Physiological role of Kv1.3 channel in T lymphocyte cell investigated quantitatively by kinetic modeling

Kv1.3 channel is a delayed rectifier channel abundant in human T lymphocytes. Chronic inflammatory and autoimmune disorders lead to the over-expression of Kv1.3 in T cells. To quantitatively study the regulatory mechanism and physiological function of Kv1.3 in T cells, it is necessary to have a precise kinetic model of Kv1.3. In this study, we firstly established a kinetic model capable to precisely replicate all the kinetic features for Kv1.3 channels, and then constructed a T-cell model composed of ion channels including Ca²⁺-release activated calcium (CRAC) channel, intermediate K ⁺ (IK) channel, TASK channel and Kv1.3 channel for quantitatively simulating the changes in membrane potentials and local Ca²⁺ signaling messengers during activation of T cells. Based on the experimental data from current-clamp recordings, we successfully demonstrated that Kv1.3 dominated the membrane potential of T cells to manipulate the Ca²⁺ influx via CRAC channel.
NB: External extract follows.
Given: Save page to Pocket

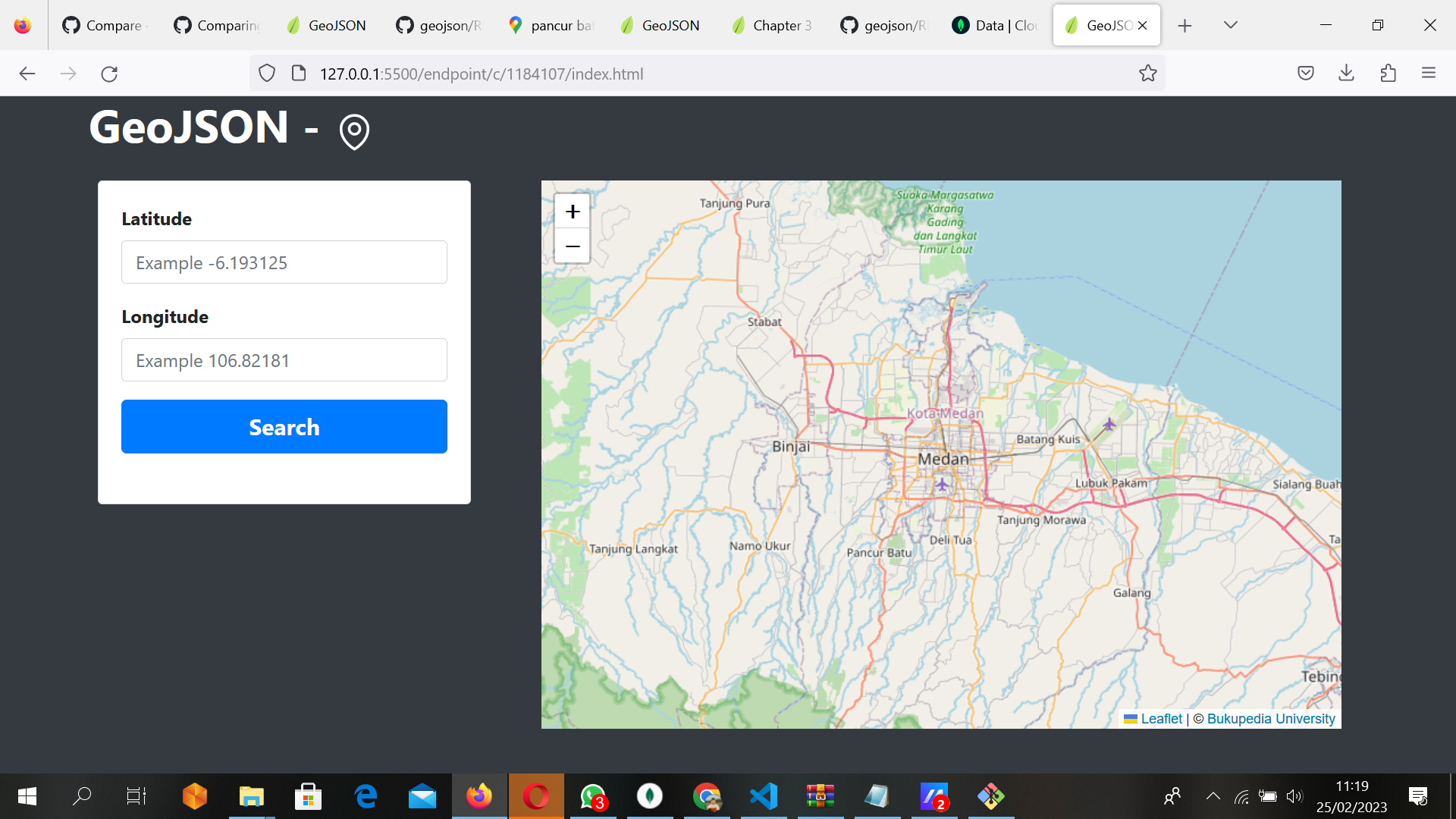Looking at the screenshot, I should point(1305,74).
Our results revealed that the deficient expression of Kv1.3 channel would cause the less Ca²⁺ signal, leading to the less efficiency in secretion. This was the first successful attempt to simulate membrane potential in non-excitable cells, which laid a solid basis for quantitatively studying the regulatory mechanism and physiological role of channels in non-excitable cells.